Wait. Let me get this straight. V.D. Hanson calls himself a “conservative”. Traditionally conservatives were the small government party, right? So why is V.D. bemoaning the fact that, well, big government isn’t doing much big governmentin’ nowdays?

For other stupidity in that same article, V.D. Hanson bemoans the fact that the last oil refinery was built 30 years ago. Never mind that today’s oil refineries don’t have a single component on site that was on site 30 years ago — they’ve basically been rebuilt in-place with vastly greater capacity than the refineries of 30 years ago, we have more refining capacity today than we’ve ever had — facts are not necessary for V.D. to operate.
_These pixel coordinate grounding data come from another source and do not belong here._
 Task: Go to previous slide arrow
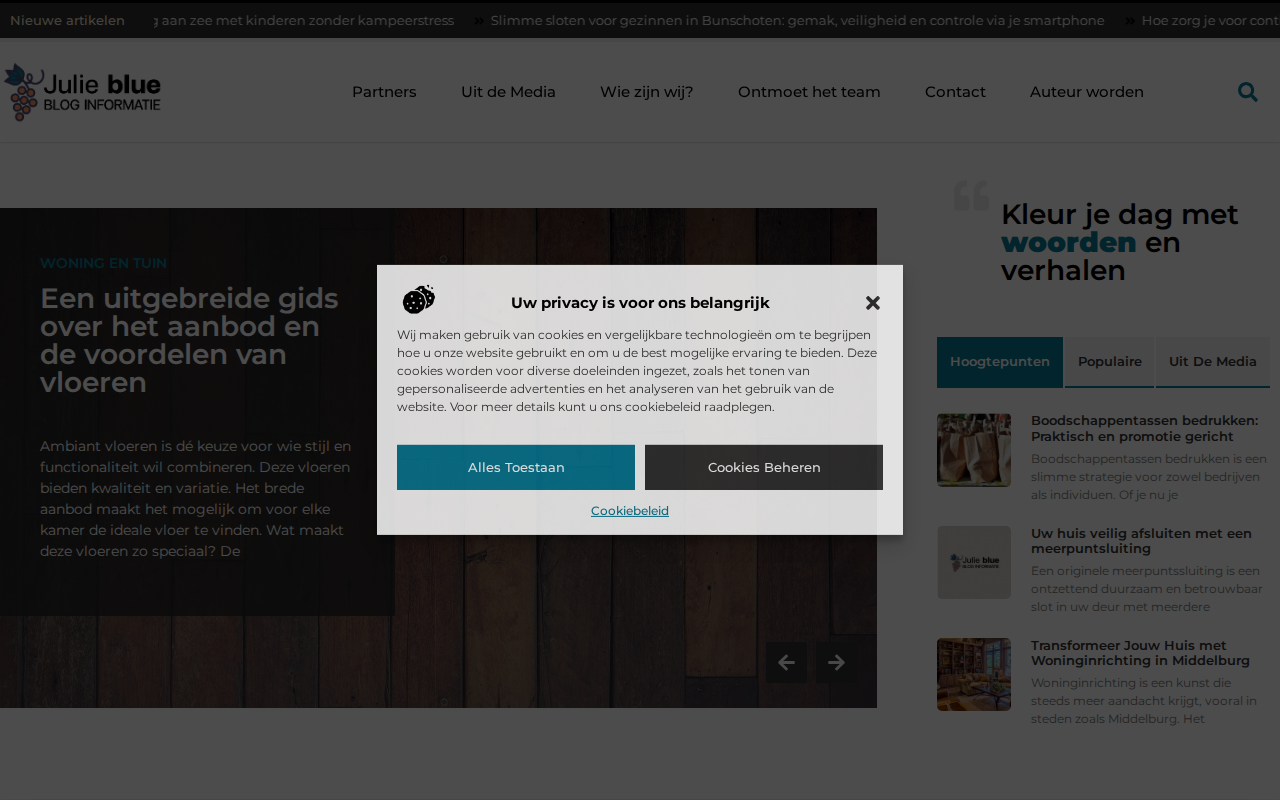(x=786, y=662)
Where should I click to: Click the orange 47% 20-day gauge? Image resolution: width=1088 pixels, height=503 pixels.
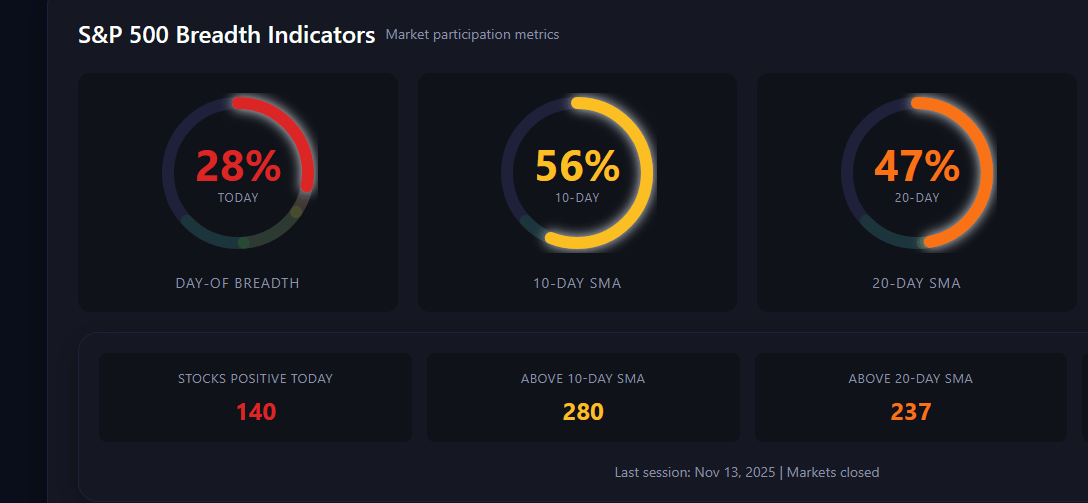[x=917, y=173]
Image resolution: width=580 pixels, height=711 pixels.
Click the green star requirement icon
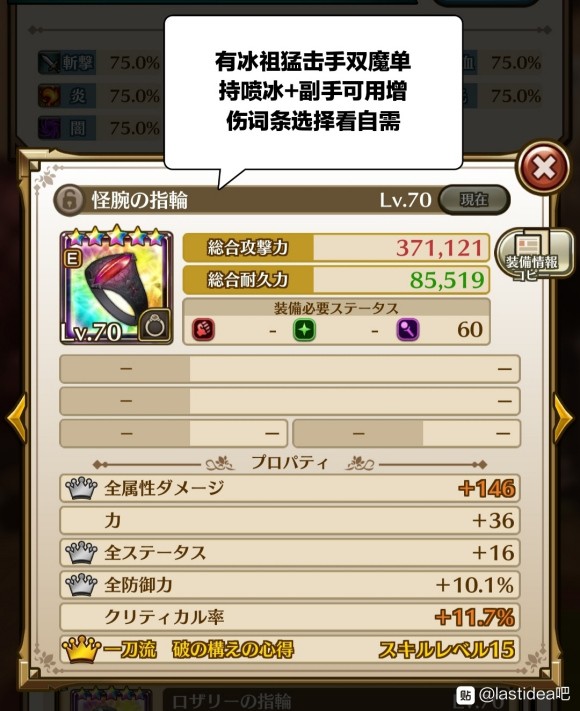(x=304, y=330)
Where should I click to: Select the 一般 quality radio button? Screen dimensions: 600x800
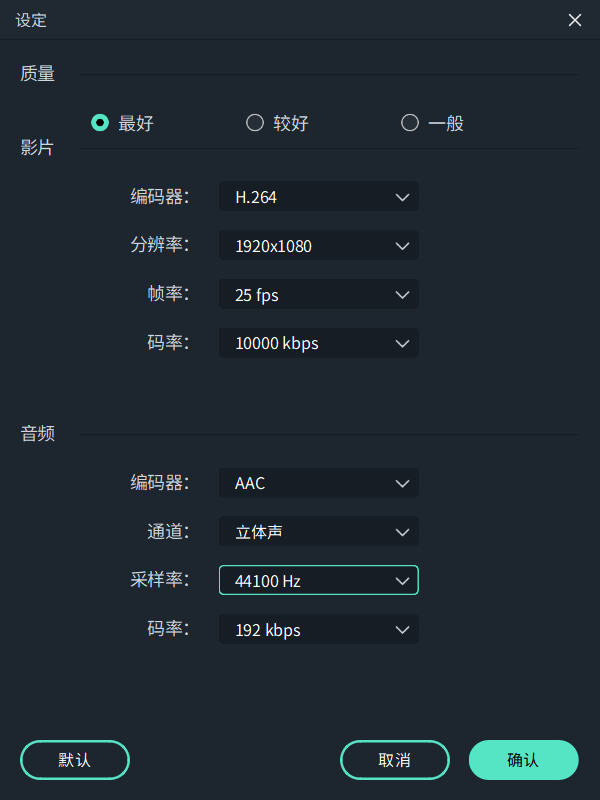tap(410, 122)

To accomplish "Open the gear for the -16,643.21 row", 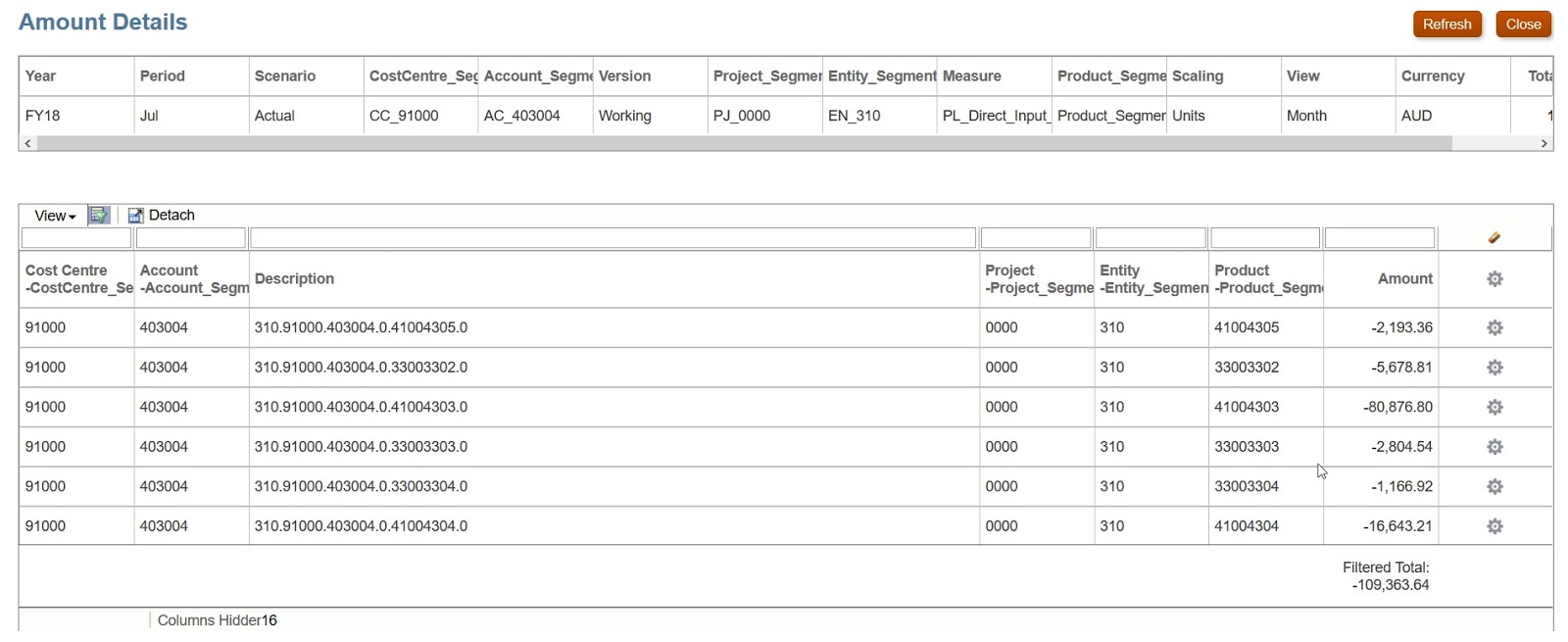I will point(1494,526).
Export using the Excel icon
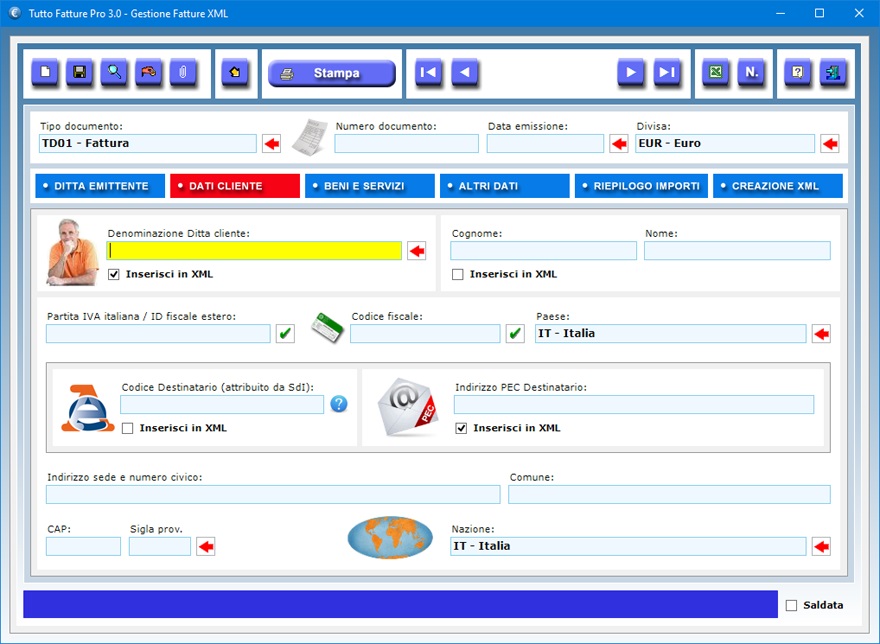The height and width of the screenshot is (644, 880). point(715,73)
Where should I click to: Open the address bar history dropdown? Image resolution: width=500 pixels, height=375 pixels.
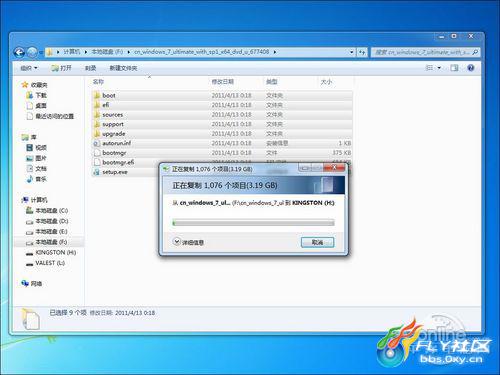[352, 52]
About the only thing he really strikes home with is his criticism of the fact that the U.S. hasn’t built a new nuclear power plant in the past 30 years. River Bend in Louisiana, started in April 1977, was the last nuclear reactor to start construction in the United States. That’s over thirty years ago. As I’ve noted in the past, nuclear energy is the only energy source we have left with the energy density to maintain technological society once the oil runs out. We could burn more coal, I suppose, but that has serious environmental effects both in its extraction and in its effects upon global warming, and the coal won’t last forever either. There are enough radioactive isotopes on this planet to fulfill our energy needs for tens of thousands of years, and by that time hopefully we will have figured out some way of doing nuclear fusion — or we won’t exist anymore (most likely, alas).

So anyhow, out of a gigantic three-column article, V.D. Hanson gets exactly *one* thing right. Which is 100% better than he’s done in the past, but still. Why do people keep paying this hack to write this drivel?